How the 2020 Defense Authorization Act Will Determine the Fate of Defense Strategy
Frederico Bartels /
Will the Trump administration be able to continue rebuilding our military?
That depends in large measure on whether Congress passes the National Defense Authorization Act for the upcoming fiscal year.
In his inaugural hearing as the chairman of the House Armed Services Committee, Rep. Adam Smith, D-Wash., delivered a message of committee unity and commitment to passing the National Defense Authorization Act.
Smith mentioned the National Defense Authorization Act’s 50-plus years of enactment and how it’s important to maintain that record.
While that’s an impressive streak, even more than in previous years, the content of the bill will be more important than its passage.
The 2020 National Defense Authorization Act will dictate whether the administration will be able to adequately implement the National Defense Strategy.
It’s the first National Defense Authorization Act fully developed under the Trump administration and informed by the January 2018 National Defense Strategy.
It will determine whether the new defense strategy is realized or ends up in the pile of broken promises.
It all starts with the defense top line (a combination of base and contingency funding), which should be at least $742 billion for 2020, a 3.6 percent increase from 2019’s funding.
That’s an increase aligned with current assessments of the need for increased defense budgets.
In the summer of 2017, then-Secretary of Defense James Mattis and the chairman of the Joint Chiefs of Staff, Gen. Joseph Dunford, first outlined that the defense budget would need to grow between 3 percent and 5 percent above inflation annually to be able to accommodate the current requirements.
The need has only become more acute since then.
Further, the bipartisan, congressionally appointed commission in charge of review and evaluation of the National Defense Strategy unanimously saw resources as one of the important question marks of the strategy.
It reaffirmed the need to increase “the base defense budget at an average rate of [3 percent to 5 percent] above inflation through the Future Years Defense Program and perhaps beyond.”
This budgetary level will allow the military to continue to grow and modernize, while filling readiness gaps. Further, it will serve as a strong message to our allies and competitors that the United States is serious about engaging in the long-term great power competition described in the National Defense Strategy.
That path began when the defense budget received a substantial increase in fiscal years 2018 and 2019. Those increases were largely invested in increased readiness and capacity.
Despite the initial investments, military readiness is not a direct equation in which inputs of dollars are inserted in one end and a ready force emerges at the end of the year. It takes time.
After all, the military deals with the recruitment and training of individuals, with platforms that take years to be built, with buildings that need to be built, and with research that needs to be done. These, and more, are the elements that add up to a ready force.
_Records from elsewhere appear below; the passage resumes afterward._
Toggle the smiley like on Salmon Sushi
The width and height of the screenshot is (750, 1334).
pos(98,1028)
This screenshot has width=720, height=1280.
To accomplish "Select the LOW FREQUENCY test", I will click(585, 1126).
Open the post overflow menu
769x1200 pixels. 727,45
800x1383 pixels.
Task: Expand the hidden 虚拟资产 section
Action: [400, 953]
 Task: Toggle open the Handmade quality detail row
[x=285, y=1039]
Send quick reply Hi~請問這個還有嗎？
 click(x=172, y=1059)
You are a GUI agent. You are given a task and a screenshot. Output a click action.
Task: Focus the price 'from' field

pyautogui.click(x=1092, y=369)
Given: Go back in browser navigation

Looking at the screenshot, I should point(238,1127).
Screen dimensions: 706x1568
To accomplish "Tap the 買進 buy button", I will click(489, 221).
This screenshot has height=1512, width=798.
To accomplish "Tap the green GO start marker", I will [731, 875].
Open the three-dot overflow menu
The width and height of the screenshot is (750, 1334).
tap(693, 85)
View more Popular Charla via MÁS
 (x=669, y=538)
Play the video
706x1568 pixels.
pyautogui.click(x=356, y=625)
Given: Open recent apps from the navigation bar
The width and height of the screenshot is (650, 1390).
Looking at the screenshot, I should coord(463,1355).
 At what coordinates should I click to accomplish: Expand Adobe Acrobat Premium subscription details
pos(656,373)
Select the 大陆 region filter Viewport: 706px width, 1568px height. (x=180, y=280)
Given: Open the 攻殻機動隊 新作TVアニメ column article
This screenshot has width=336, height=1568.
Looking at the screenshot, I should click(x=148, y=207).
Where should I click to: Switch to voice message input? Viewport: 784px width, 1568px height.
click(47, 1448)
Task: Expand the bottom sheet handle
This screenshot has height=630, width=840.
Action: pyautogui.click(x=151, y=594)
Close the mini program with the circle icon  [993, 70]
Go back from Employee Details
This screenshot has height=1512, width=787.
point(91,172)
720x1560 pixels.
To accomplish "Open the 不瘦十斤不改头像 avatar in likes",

As such, it will take time for the military to be fully rebuilt, and even then, the country will have to continue investing in maintaining the force at its proper readiness level.
For instance, the Army talks about being reaching its readiness goals by 2022. That’s a reflection not only of the amount of work that needs to be done, but also the cost in time that it takes through the different parts of the Army to become ready.
The same rationale is applicable throughout other service branches. This lag time is even more pronounced when the services need to build ships and planes to add to the fleet.
The bottom line is that it’s important to continue to work to implement the National Defense Strategy and its shift toward great power competition.
Congress and the Pentagon need to do the hard work of actually implementing the new strategy and molding our military to it. Otherwise, the strategy will represent nothing more than empty words in a document.